Publicado em: 22/02/2011
Especialista explica que esse tipo de medicamento é procurado por ter ação rápida; abuso pode resultar em prejuízo para a qualidade de vida
O brasileiro está recorrendo mais do que nunca aos calmantes. Especialistas alertam que o hábito já pode ser considerado um grave problema de saúde pública. Uma das causas do problema, de acordo com o presidente da Sociedade Paranaense de Psiquiatria, Marco Antonio Bessa, é a falta de informação científica entre os profissionais, o que resulta em prescrições equivocadas desse tipo de medicamento.
Bessa alerta que os calmantes podem causar dependência, além de trazer uma série de efeitos colaterais que prejudicam a qualidade de vida. ''Devem ser indicados por um período curto e, de preferência, por um psiquiatra'', destacou Bessa, que é especialista em dependência química e doutor em psiquiatria.
Outros fatores que influenciam no consumo de calmantes são a propaganda que a indústria farmacêutica faz junto aos médicos e a ação rápida que esses medicamentos têm diante de sintomas como a ansiedade. O psiquiatra ressalta que ainda existe preconceito contra quem sofre com problemas emocionais. ''Se a pessoa precisa procurar um psicólogo ou um psiquiatra já dizem que ela é louca. Precisamos quebrar esse tabu'', pontua.
Por que o brasileiro está recorrendo cada vez mais aos calmantes?
Vários fatores fazem com que um medicamento seja mais ou menos vendido. A propaganda que a indústria farmacêutica realiza com os médicos é um fator que interfere bastante nesses números. Com isso, principalmente os médicos não especialistas acabam sendo informados sobre o medicamento apenas pela indústria farmacêutica, tendo pouca informação baseada na literatura científica. Quem mais prescreve os calmantes são clínicos gerais ou de outras especialidades, como ginecologistas, cardiologistas, endocrinologistas etc. Os psiquiatras são os que menos receitam porque têm informações mais fundamentadas sobre as condições adequadas para indicar o medicamento, o tempo de uso, a dose.

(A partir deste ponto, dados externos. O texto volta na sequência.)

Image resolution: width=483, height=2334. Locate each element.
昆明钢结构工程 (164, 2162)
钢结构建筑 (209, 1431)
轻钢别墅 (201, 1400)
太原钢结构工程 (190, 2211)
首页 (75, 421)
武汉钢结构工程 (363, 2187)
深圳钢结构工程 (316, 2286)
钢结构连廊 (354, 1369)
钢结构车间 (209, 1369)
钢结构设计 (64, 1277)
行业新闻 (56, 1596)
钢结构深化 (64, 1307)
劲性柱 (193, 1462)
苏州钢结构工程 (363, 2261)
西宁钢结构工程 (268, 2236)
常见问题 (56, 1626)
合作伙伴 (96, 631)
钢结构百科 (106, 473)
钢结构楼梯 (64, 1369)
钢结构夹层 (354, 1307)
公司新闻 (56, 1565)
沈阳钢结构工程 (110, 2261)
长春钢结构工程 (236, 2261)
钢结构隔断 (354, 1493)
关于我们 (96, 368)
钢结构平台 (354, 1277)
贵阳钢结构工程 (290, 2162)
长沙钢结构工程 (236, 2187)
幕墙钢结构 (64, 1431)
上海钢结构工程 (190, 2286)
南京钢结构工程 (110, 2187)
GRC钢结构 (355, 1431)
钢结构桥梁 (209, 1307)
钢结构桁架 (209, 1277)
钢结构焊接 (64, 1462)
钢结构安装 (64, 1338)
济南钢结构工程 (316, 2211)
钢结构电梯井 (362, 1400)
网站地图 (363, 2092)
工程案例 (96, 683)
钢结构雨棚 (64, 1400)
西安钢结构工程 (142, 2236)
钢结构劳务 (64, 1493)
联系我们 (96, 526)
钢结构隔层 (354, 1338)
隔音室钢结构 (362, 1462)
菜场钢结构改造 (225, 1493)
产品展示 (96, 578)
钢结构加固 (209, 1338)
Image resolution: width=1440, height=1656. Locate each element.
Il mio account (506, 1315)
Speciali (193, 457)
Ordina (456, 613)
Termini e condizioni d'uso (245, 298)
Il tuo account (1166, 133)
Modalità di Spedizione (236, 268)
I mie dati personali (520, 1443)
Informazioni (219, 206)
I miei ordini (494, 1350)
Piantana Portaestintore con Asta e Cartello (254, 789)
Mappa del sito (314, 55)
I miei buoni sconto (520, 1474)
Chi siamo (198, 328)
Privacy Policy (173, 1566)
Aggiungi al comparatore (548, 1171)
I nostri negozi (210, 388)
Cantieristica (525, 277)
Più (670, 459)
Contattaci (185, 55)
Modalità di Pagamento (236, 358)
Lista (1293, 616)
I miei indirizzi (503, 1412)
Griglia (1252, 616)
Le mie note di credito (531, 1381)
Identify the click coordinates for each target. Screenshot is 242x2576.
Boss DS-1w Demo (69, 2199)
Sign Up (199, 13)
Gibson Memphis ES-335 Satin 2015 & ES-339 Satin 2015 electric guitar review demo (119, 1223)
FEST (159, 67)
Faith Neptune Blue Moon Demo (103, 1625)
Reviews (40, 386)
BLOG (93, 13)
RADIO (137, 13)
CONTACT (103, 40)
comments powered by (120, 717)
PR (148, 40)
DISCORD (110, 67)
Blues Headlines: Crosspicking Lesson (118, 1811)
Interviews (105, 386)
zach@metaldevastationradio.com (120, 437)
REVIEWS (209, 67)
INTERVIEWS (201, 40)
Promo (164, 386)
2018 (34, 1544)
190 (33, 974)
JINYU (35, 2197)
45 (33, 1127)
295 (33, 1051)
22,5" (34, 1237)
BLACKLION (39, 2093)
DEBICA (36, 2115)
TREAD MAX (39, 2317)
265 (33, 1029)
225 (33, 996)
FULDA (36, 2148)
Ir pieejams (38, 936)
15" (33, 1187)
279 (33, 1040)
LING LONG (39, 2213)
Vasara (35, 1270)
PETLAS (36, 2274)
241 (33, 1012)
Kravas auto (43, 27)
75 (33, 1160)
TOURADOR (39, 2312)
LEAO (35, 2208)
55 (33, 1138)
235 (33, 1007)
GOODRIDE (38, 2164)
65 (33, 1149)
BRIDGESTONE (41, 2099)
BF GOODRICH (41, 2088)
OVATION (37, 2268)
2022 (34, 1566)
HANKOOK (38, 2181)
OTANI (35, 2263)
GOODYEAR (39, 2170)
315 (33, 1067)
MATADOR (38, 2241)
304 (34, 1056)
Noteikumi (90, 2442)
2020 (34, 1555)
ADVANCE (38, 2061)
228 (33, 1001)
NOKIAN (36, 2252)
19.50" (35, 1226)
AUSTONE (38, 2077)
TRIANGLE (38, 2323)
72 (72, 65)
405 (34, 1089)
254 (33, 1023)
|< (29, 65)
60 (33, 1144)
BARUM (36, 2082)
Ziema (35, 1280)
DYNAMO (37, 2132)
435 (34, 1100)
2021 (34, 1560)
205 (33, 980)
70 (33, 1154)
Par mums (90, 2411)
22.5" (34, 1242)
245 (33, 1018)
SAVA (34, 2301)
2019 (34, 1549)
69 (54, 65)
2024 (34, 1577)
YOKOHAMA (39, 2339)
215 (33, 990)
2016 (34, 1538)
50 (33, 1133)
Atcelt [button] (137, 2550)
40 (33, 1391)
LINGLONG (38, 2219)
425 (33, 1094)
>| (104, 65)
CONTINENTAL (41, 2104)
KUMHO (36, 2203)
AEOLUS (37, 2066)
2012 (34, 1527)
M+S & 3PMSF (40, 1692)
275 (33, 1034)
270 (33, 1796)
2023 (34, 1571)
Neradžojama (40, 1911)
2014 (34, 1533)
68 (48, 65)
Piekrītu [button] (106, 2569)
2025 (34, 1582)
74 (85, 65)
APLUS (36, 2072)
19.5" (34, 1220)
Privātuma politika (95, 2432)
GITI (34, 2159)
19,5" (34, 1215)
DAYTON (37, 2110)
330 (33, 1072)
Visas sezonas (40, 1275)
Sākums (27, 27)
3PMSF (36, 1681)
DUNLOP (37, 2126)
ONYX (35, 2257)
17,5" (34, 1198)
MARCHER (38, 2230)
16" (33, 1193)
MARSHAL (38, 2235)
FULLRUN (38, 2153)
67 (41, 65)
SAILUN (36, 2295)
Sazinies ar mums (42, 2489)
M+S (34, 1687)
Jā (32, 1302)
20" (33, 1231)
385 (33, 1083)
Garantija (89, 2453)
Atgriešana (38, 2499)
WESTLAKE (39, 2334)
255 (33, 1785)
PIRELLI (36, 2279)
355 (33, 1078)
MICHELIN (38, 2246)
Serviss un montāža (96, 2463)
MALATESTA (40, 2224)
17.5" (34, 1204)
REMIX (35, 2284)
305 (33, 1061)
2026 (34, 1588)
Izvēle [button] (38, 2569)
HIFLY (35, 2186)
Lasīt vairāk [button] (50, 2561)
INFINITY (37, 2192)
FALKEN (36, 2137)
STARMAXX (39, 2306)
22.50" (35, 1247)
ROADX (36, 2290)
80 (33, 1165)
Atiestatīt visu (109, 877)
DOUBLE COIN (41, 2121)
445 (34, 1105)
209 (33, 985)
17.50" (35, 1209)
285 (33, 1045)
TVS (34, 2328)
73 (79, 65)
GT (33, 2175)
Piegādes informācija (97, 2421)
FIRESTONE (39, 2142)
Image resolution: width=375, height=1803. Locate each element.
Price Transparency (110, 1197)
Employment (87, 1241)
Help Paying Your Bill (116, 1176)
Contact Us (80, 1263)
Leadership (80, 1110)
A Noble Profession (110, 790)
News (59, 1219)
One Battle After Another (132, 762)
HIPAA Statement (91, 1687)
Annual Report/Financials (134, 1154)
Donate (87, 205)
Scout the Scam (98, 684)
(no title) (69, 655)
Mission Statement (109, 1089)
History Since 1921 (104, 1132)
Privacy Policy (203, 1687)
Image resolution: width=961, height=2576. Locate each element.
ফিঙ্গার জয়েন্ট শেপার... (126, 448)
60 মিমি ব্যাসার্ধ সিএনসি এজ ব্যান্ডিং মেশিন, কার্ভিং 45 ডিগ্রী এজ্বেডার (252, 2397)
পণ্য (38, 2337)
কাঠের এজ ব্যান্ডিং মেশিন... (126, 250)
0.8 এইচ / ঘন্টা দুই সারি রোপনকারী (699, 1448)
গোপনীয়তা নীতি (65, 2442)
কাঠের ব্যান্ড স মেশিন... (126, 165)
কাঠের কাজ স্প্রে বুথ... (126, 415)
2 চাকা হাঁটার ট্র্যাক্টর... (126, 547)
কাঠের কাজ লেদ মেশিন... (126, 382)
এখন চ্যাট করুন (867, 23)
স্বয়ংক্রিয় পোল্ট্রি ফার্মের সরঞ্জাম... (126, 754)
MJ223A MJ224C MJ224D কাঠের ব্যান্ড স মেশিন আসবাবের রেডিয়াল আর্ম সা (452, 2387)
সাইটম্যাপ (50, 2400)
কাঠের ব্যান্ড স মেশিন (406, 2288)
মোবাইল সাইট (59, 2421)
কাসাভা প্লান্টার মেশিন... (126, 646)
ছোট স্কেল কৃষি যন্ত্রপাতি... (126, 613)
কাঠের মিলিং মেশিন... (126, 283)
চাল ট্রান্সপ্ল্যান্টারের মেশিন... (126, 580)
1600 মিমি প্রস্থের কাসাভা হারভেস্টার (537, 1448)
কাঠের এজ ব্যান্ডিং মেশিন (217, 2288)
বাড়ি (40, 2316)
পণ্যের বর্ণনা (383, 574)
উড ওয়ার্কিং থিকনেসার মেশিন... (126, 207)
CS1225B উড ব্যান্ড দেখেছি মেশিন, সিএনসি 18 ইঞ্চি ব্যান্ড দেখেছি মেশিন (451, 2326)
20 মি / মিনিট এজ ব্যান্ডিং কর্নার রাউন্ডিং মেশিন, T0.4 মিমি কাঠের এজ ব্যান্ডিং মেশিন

Então qualquer médico pode prescrever calmantes?
Sim, desde que tenha o receituário específico. Isso resulta em uso desnecessário do medicamento. Os calmantes têm ação rápida, diminuindo a ansiedade e a angústia. Por essa razão, o paciente busca o remédio sem recorrer ao tratamento adequado. É muito comum a mãe que já usou o medicamento falar para a filha tomar. Isso acontece sem a referência de um médico.
O problema também é decorrente da automedicação?
Sim. A pessoa que se sente ansiosa e angustiada para enfrentar uma situação procura um meio para ajudá-la a se sentir melhor. A publicidade induz as pessoas a pensarem que existe uma solução fácil para todos os problemas. A pessoa usa uma vez, se sente bem e começa a repetir o processo. As mulheres são as que mais usam calmantes. Os homens, para diminuir a ansiedade e a angústia, acabam fazendo uso de cigarro e de bebida alcoólica.
Esses medicamentos podem causar dependência? Quais outros malefícios o uso inapropriado pode acarretar?
A dependência acontece se a pessoa utilizar o medicamento por um tempo prolongado, que é acima de três meses, e em doses excessivas. Se o paciente utilizar o remédio com uma boa orientação médica, por tempo restrito e em dose segura, não vai criar dependência. Quem fica dependente tem uma qualidade de vida ruim, pois esses medicamentos também trazem efeitos colaterais, como a diminuição dos reflexos, alteração de memória, problemas com o sono, pior rendimento profissional etc.
Quando a pessoa tem um problema emocional ela deve procurar um especialista. Ainda existe no Brasil um certo preconceito contra quem sofre com problemas emocionais. Se a pessoa precisa procurar um psicólogo ou um psiquiatra já dizem que ela é louca, o que não tem absolutamente nada a ver. Precisamos quebrar esse tabu. Os psiquatras tratam na grande maioria das vezes de problemas emocionais e não de loucura.
Em quais situações os calmantes são realmente necessários?
São próprios para situações de ansiedade e angústia, como os transtornos de pânico e estresse pós-traumático. Os calmantes devem ser indicados por um período curto, no máximo quatro semanas, e de preferência por um psiquiatra. Somente em exceções a pessoa pode usar por um período mais prolongado, mas sempre em doses baixas.
A falta de fiscalização na comercialização colabora para a venda indiscriminada?
A Anvisa melhorou bastante a fiscalização nas farmácias. No ano passado a venda de antibióticos passou a acontecer somente mediante a entrega da receita. Isso mostra que a fiscalização melhorou. Mas existe um mercado negro, que possibilita o acesso da população a medicamentos e anfetaminas. Esse é um problema grave no Brasil.